Just creates a submix of what you want compressed (usually kick, snare, and sometimes I find a little bass works great YMMV) and print that to a new track and slam it with the compressor on the insert point. Of course you may need to do some trial and error getting that submix leveled the way you want. When creating it, I throw a temporary compressor on the final buss, and solo the kick/snare/whatever and then print it bypassing the compressor of course. This is probably all obvious to you.

The classic “New York compression” trick was to, after the compression, slam it with heavy EQ, boosting at 100 and 1k. Tucking this in so you’re just hearing it can made the drums seems much bigger and closer, without become louder.

MrPhil wrote on 8/25/2004, 5:24 AM
If the kick and snare are on separate channels, why can't he compress them on the channels directly, if the goal is to compress the crap out of the kick and snare?

Or did I miss something?
tmrpro wrote on 8/25/2004, 6:56 AM
Hey everyone, hope all is well in Vegas land... Bog's suggestion is correct

MrPhil Said:
If the kick and snare are on separate channels, why can't he compress them on the channels directly, if the goal is to compress the crap out of the kick and snare?

The response of the compressor must be defined by the Kick & Snare as a summed result to get "that sound".
MrPhil wrote on 8/27/2004, 2:55 AM
Why?
Are the attack/release times set in special way, or do the snare & kick hit a lot at the same time or what?

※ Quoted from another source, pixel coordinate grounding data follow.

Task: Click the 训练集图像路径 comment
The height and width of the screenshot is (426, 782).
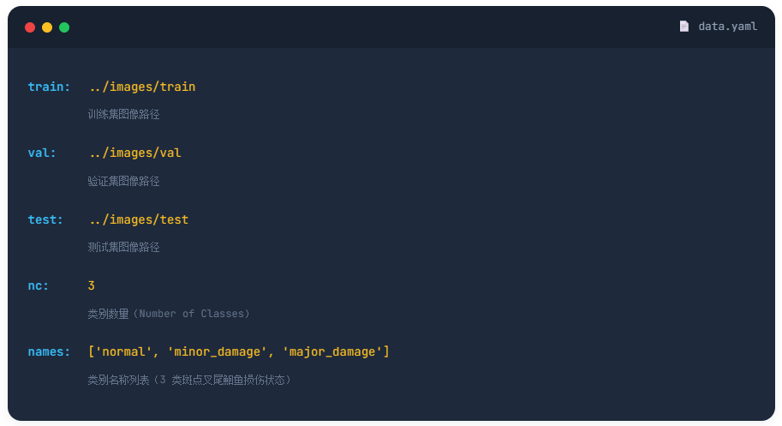Action: (x=123, y=114)
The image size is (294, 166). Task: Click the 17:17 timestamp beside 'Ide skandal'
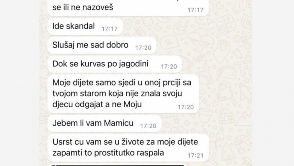[109, 29]
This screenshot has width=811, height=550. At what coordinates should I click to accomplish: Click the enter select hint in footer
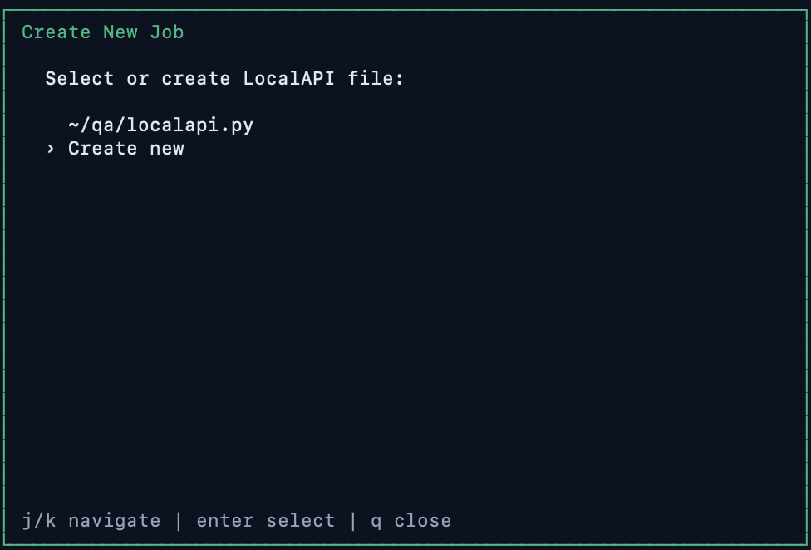(266, 520)
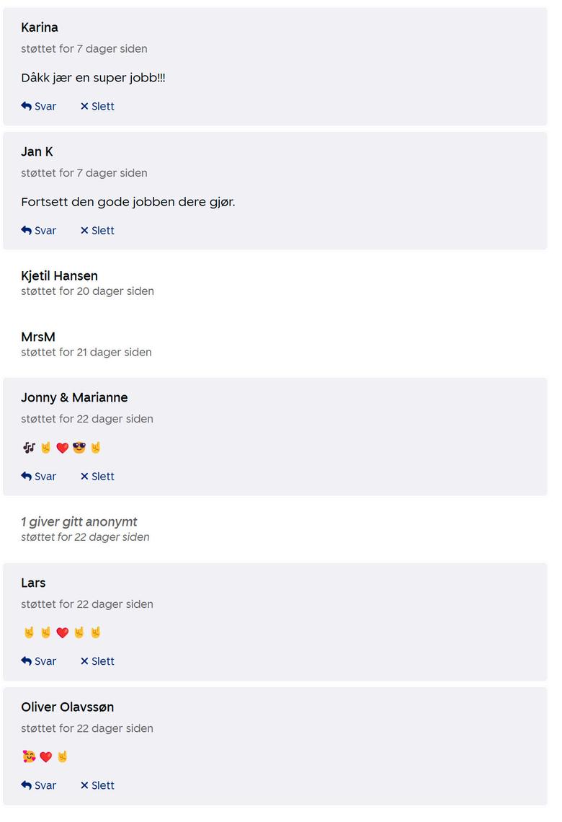Screen dimensions: 562x822
Task: Click the delete X icon on Jan K's comment
Action: coord(84,231)
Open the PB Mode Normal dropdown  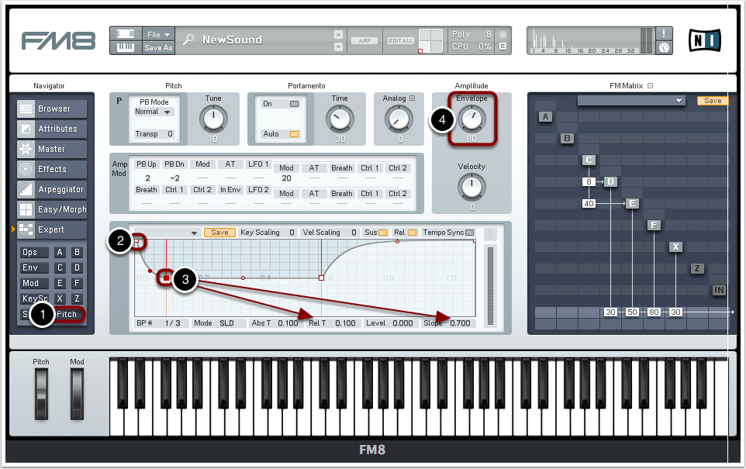(x=154, y=112)
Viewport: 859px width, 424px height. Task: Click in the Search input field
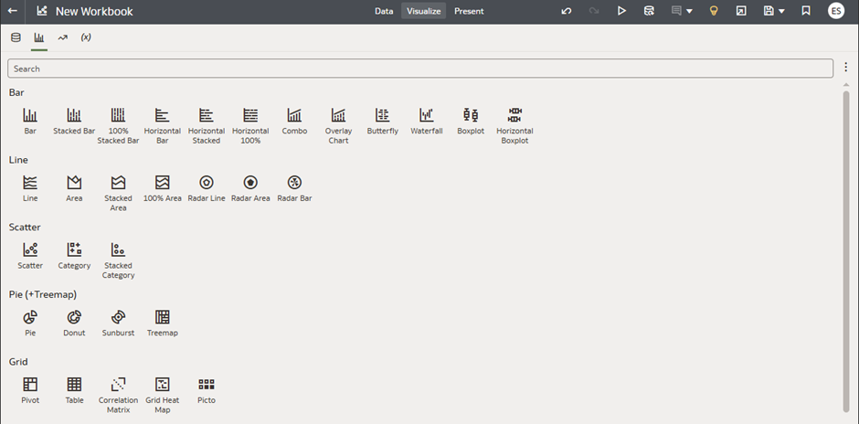coord(420,69)

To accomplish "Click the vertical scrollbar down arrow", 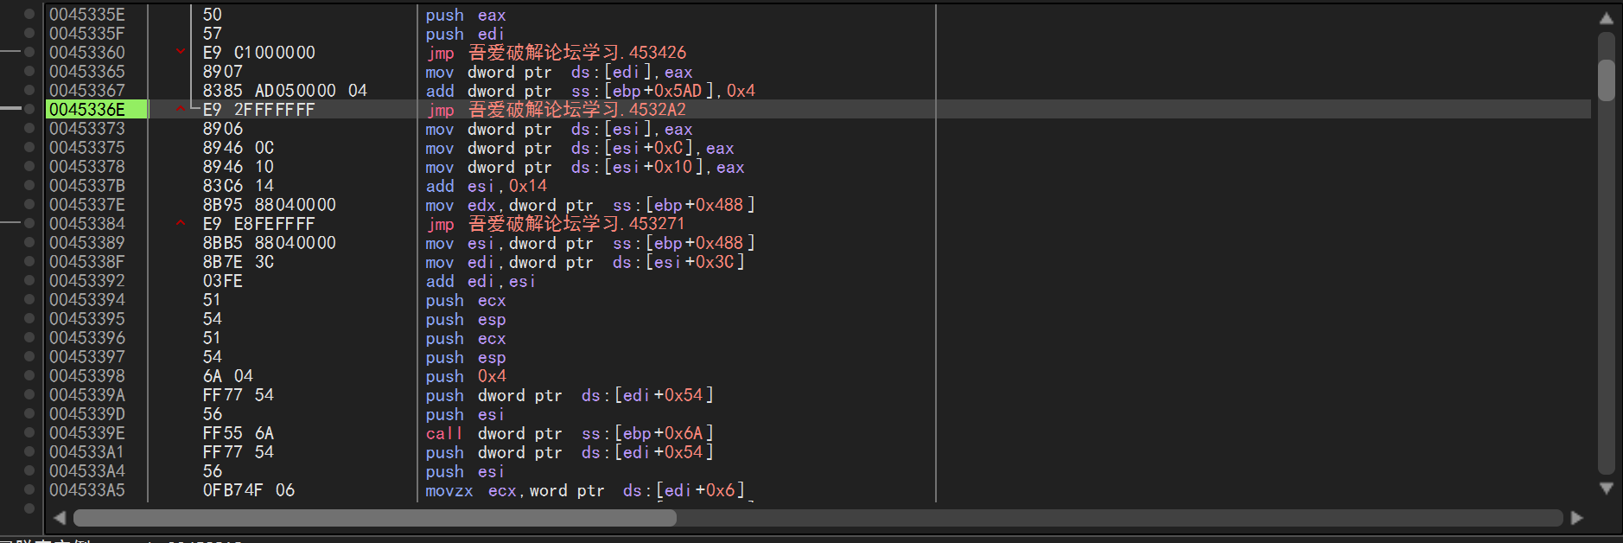I will pyautogui.click(x=1606, y=489).
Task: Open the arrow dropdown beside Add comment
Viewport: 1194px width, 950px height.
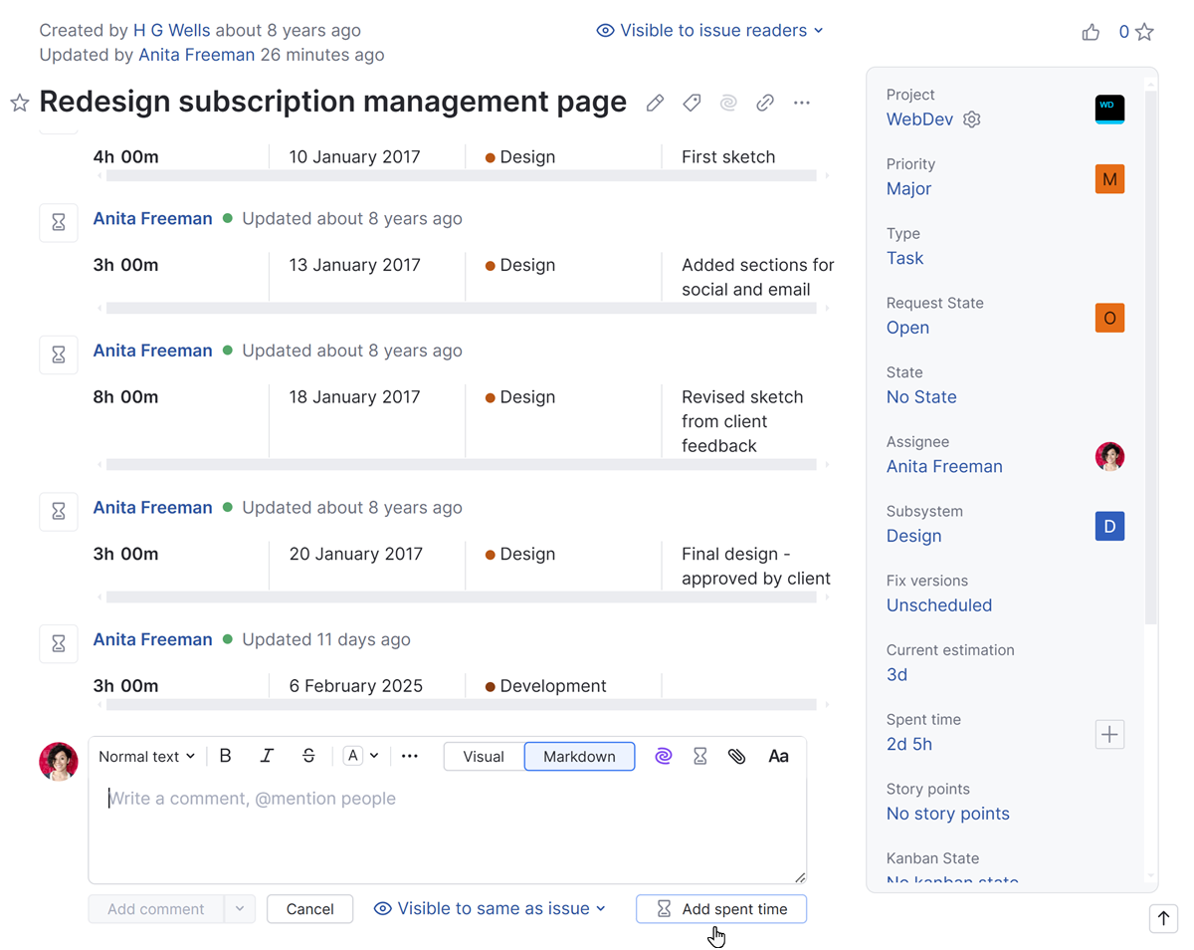Action: tap(240, 909)
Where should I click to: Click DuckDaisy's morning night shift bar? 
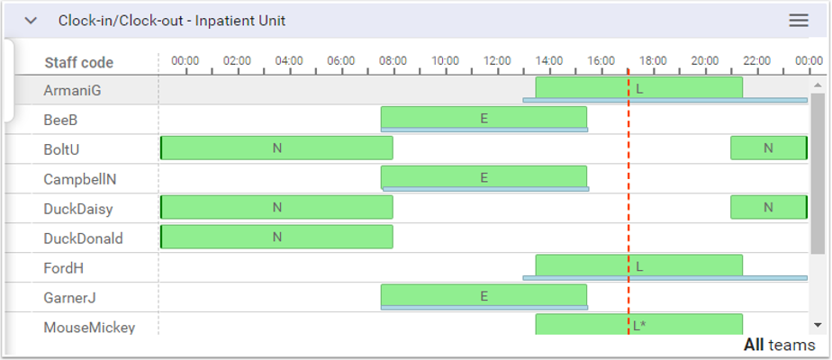pos(276,208)
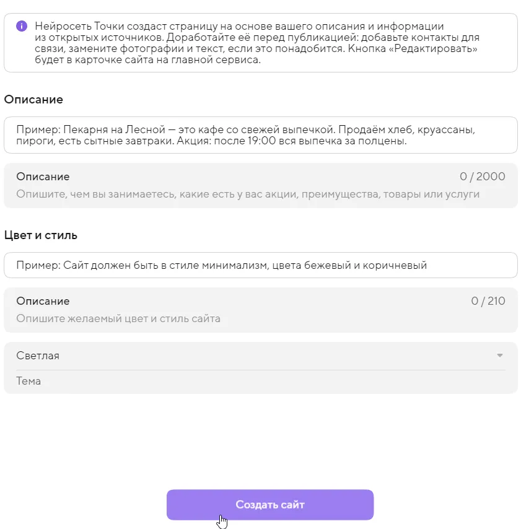The height and width of the screenshot is (529, 521).
Task: Click the minimalism style example box
Action: tap(260, 265)
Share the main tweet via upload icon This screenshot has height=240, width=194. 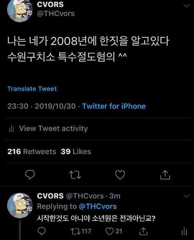tap(165, 174)
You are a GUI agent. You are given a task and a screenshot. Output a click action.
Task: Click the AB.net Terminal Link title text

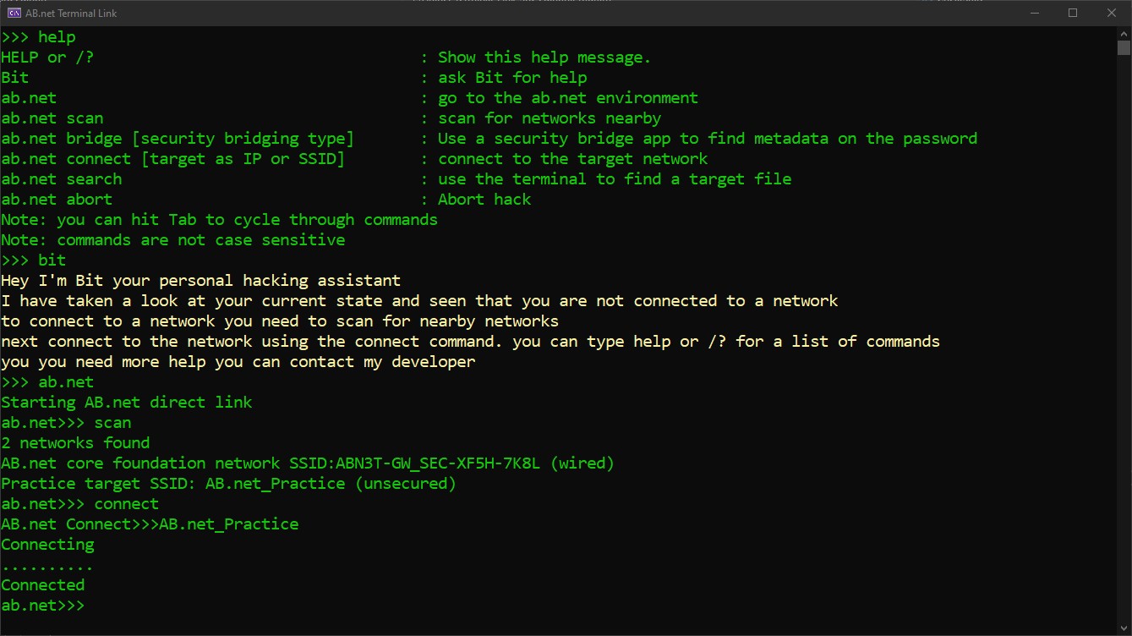(x=72, y=13)
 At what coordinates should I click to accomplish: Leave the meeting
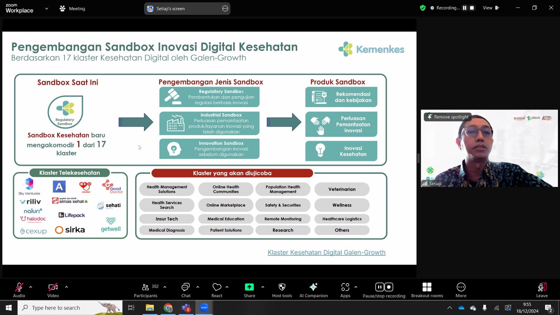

Merge the tracks then, and compress.
bog wrote on 8/27/2004, 8:10 AM
The kick when played will 'duck' the snare drum track level and vise-versa. Often, attack/release times are setup so they work together to get this 'breathing' type action, where things are pumping in time with the music.
tmrpro wrote on 8/27/2004, 11:08 AM
MrPhill Said:
Merge the tracks then, and compress.

This too, is an option that requires another step and more file management, which would not make sense to an engineer that received the multitrack files a couple years down the road and wondered; "Why in the world would somebody merge the kick & the snare onto a single track .... ahh .... I know, maybe their application couldn't allow for a bussed compressive result without the introduction of phase issues..."

Although I agree that this would produce the same result for the compressive effect, it would not allow a person to tweek other elements individually to coincide with what the overall compression is doing to the rest of the processing because you would have had to "print" your other individual processings in that same summed track.
Kyoto wrote on 8/27/2004, 4:06 PM
Why didn't they desigh auto compensation to work on inserts, busses - in other words, everything the signals pass through?????
brandondrury wrote on 2/21/2005, 11:30 AM
I didn't get the emails telling me that there had been a reply.

While probably not ideal, I've found that by slapping a compressor on the main drum bus (even it's not doing anything) will allow it to line up much more clearly with the "Crush The Hell Out of it" Bus.

I'll definitely try the heavy boosting of 100hz and 1Khz.